— What you need to do —
Please write the next part of the article on California's deadlines for construction accident lawsuits, starting after its final sentence. The material that follows the article is not part of it.

March 3, 2021 Posted In Uncategorized
The statute of limitations is the amount of time a person has to file a lawsuit after a construction accident. If you do not file a claim before the deadline passes, you lose the right to do so.
In California, the statute of limitations for construction accident claims vary based upon the cause of action. Most lawsuits have a two-year deadline from the date the injury occurred unless it is related to asbestos exposure, in which case you would only have one year.
In some circumstances, the statute of limitations can be “tolled” or suspended. Which means the time limit won’t begin running for a specific time. The statute of limitations can only be tolled when:
Once the condition leading to tolling has ended, then the statute of limitations begins to run or resumes. For instance, the two-year statute of limitations will start to run when an injury is discovered. Cases involving tolling are complex and require an experienced construction accident lawyer who can determine if you can still file a lawsuit.
The statute of repose and statute of limitations, while similar, are distinct. California has two statutes of repose in addition to the statute of limitations, which only impact cases for construction defects against builders, designers, and others involved in construction.
The first one applies a four-year deadline starting from the date a project is completed for cases involving an injury resulting from construction defects related to the design, planning, specifications, supervising, observation, surveying, construction of, or improvements on a property. The statute can also apply to patent defects, which are evident mistakes made by contractors who fail to inspect the property. If an injury accident occurs in the fourth year after the project’s completion, then the lawsuit must be filed within one year from the injury date.

— Recorded information —
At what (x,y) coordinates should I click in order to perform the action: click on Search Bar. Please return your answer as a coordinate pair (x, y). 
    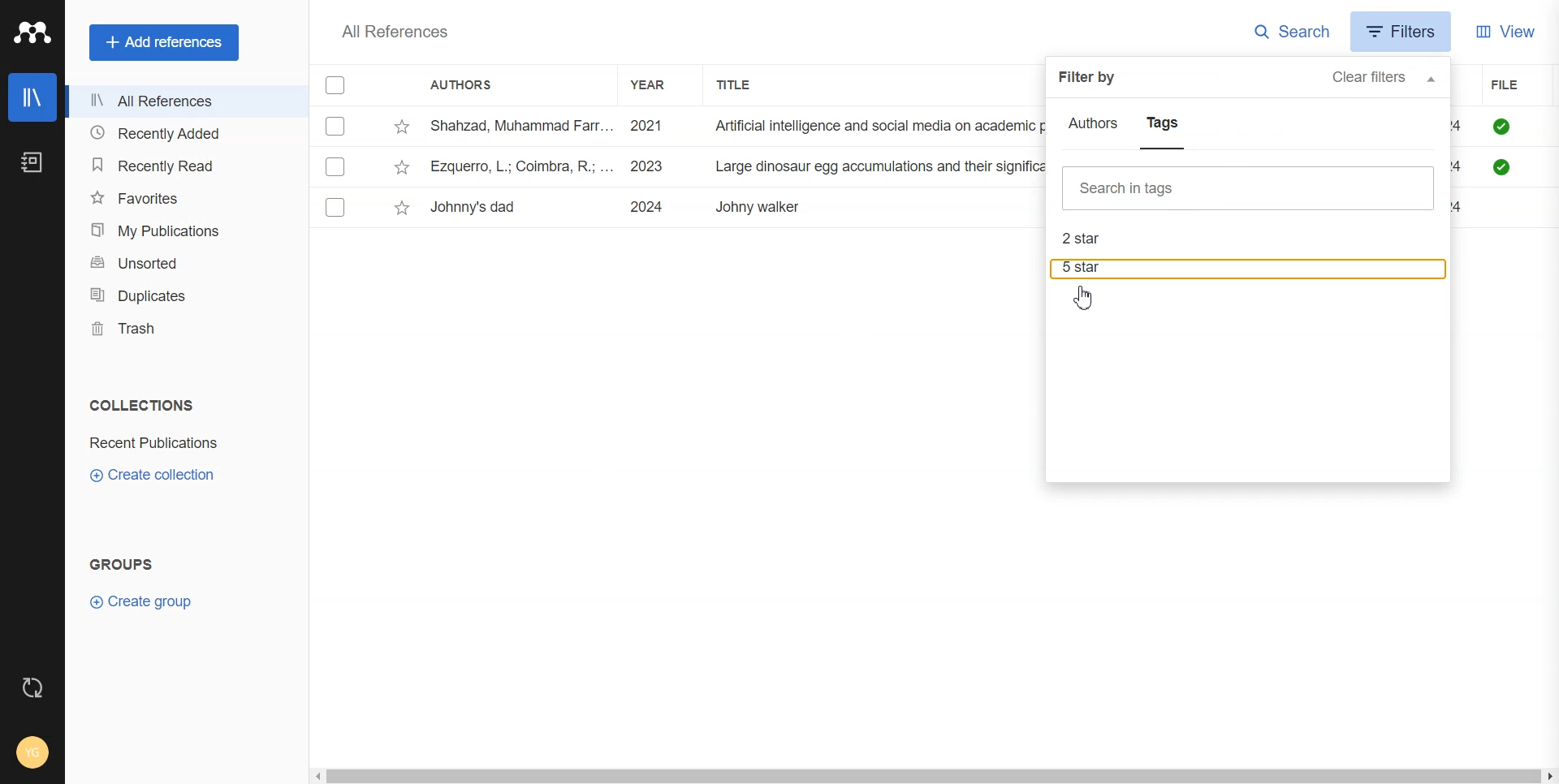
    Looking at the image, I should click on (1249, 188).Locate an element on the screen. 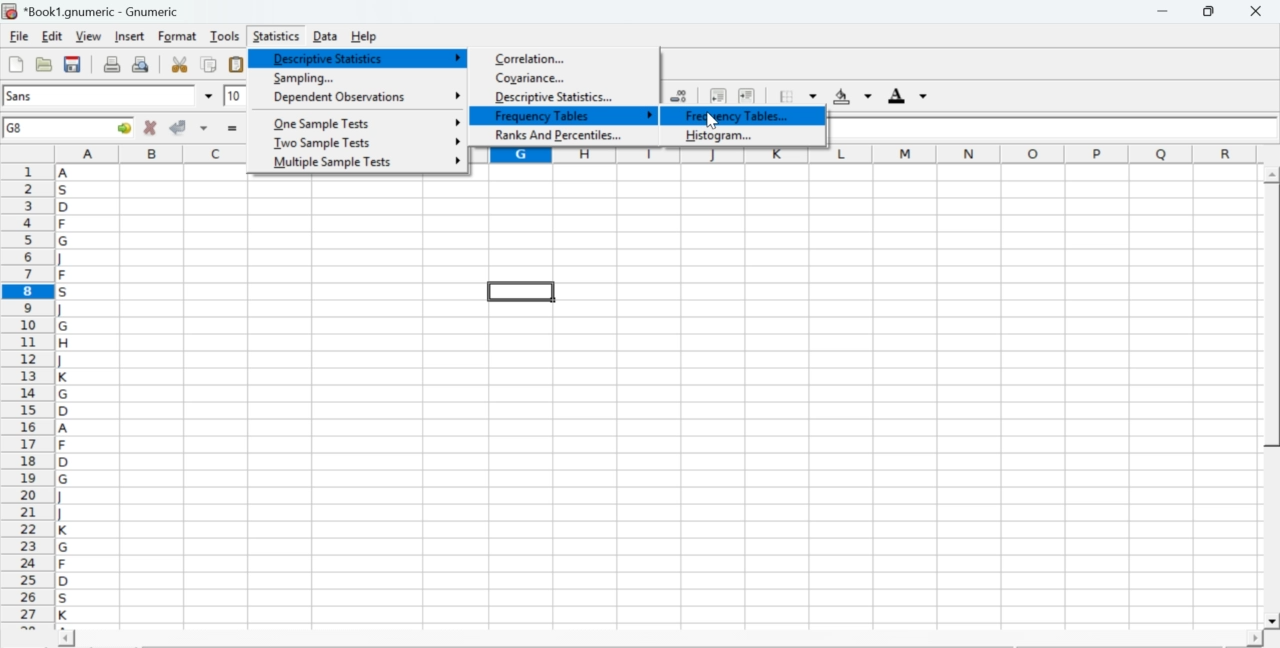  print preview is located at coordinates (141, 63).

— The answer —
The second statute applies a 10-year deadline for latent defect claims after a project is completed. Latent defects are generally defined as those which are not immediately apparent in an inspection.
Legal action must be taken within both applicable periods of time, under the statute of limitations and statute of repose. Thus, once the defect or injury is discovered, the two, four, or 10-year limitations period begins to run but does not extend past the end of the repose period.
California follows the rule of pure comparative fault, which means you can still recover compensation even if you are partially at fault for a construction accident. For instance, say you are awarded $20,000 after a defective piece of equipment explodes, and you were 60 percent at fault. You can still potentially recover 40 percent of the settlement ($8,000) from the product manufacturer or seller.
California’s statute of limitations can add multiple levels of complexity to your construction accident claim. We can help. Contact Hanson & Mouri online today, or call (951) 688-0006 to set up your free consultation.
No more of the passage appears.